Brahms 2. Sinfonie gilt als Selbstgänger, kann aus meiner Sicht aber gerade deswegen auch in die Hose gehen, wenn er so dahin genudelt wird. In diesem Konzert allerdings hat der Dirigent Lorenzo Viotti seine Freude an der Musik an das Orchester übertragen. Mit Pepp und Präzision und überhaupt nicht schwülzig habe ich den Brahms genossen.
Im ersten Teil des Programms stand das Klavierkonzert B-Dur KV 595 von Wolfgang Amadeus Mozart, gespielt von Maria João Pires. Die Musik von Mozart klingt oft leicht, ist aber nicht unbedingt leicht zu spielen. Hier ein Einsprengsel, dort eine Verzierung. Da müssen Einsätze und Tempo schon stimmen, damit es nicht – wie man so sagt – auseinander fällt. Am heutigen Abend ist das bestens geglückt, hatte dabei Esprit und strahlte eine angenehme Ruhe und Leichtigkeit aus.
Maria João Pires Zugabe – das Adagio aus der Sonate für Klavier F-Dur KV 300k, ebenfalls von Mozart – passte wunderbar ins Programm.
Begrüßt wurde das Publikum mit dem Siegfried-Idyll von Richard Wagner. Bei Wagner zucke ich immer ein wenig zusammen, denn einerseits ist er bekannt für durchaus lange Opern (die eine oder andere dauert schon mal 4-6 Stunden), andererseits gibt seine Schrift „Das Judentum in der Musik“ bis heute Anlass zur Diskussion, weil er geistesgeschichtlich als Verfechter des Antisemitismus gilt.

§ **Angezeigte Datensätze**

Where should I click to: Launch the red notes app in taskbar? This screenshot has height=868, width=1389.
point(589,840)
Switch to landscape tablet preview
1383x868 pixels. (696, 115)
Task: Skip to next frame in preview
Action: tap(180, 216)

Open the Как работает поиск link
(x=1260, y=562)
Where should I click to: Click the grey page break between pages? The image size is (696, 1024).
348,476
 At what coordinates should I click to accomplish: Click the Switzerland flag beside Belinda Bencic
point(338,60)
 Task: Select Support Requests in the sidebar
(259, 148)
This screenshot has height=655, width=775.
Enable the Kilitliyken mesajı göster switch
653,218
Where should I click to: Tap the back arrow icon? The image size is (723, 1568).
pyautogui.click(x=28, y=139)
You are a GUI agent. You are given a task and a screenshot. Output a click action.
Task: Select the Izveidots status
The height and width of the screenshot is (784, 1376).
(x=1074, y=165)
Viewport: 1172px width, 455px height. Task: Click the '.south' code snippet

§ **Deine Aufgaben**
1 - Schreibe die Zeilen der Datensätze, beginnend mit der Zeile, die „At what coordinates“ enthält, und endend mit der letzten Zeile der Datensätze, als JSON-Liste von Zeichenketten um, mit einem Eintrag je Zeile und ohne Leerzeilen.
2 - Wie könnte die Konzertkritik weitergehen? Führe sie im Anschluss an ihren letzten Satz fort.
Die Konzertkritik und die Datensätze stehen in keinem Zusammenhang miteinander.

§ **Lösungen je Aufgabe**
1 -
[
  " At what coordinates should I click to accomplish: Click the Switzerland flag beside Belinda Bencic",
  "point(338,60)",
  " Task: Select Support Requests in the sidebar",
  "(259, 148)",
  "This screenshot has height=655, width=775.",
  "Enable the Kilitliyken mesajı göster switch",
  "653,218",
  "Where should I click to: Tap the back arrow icon? The image size is (723, 1568).",
  "pyautogui.click(x=28, y=139)",
  "You are a GUI agent. You are given a task and a screenshot. Output a click action.",
  "Task: Select the Izveidots status",
  "The height and width of the screenshot is (784, 1376).",
  "(x=1074, y=165)",
  "Viewport: 1172px width, 455px height. Task: Click the '.south' code snippet"
]

2 -
Der Dirigent hatte hier und da ein paar Worte zur Musik gesagt, gerichtet an diejenigen im Publikum, die bisher noch nicht so oft in einem klassischen Konzert waren. So erfuhren wir, dass das Siegfried-Idyll von Richard Wagner als eine „déclaration d‘amour“ für seine Frau entstanden war. Für eine Sekunde stellte ich mir die Frage, wer im Publikum genug Schulfranzösisch in Erinnerung hat, um das zu übersetzen. Aus dem Kontext wurde es aber auch klar. Und es hat ja auch etwas globales an sich, wenn ein Schweizer mit einem niederländischen Orchester in Hamburg in seine Erläuterungen auf deutsch französische Wörter einflechtet.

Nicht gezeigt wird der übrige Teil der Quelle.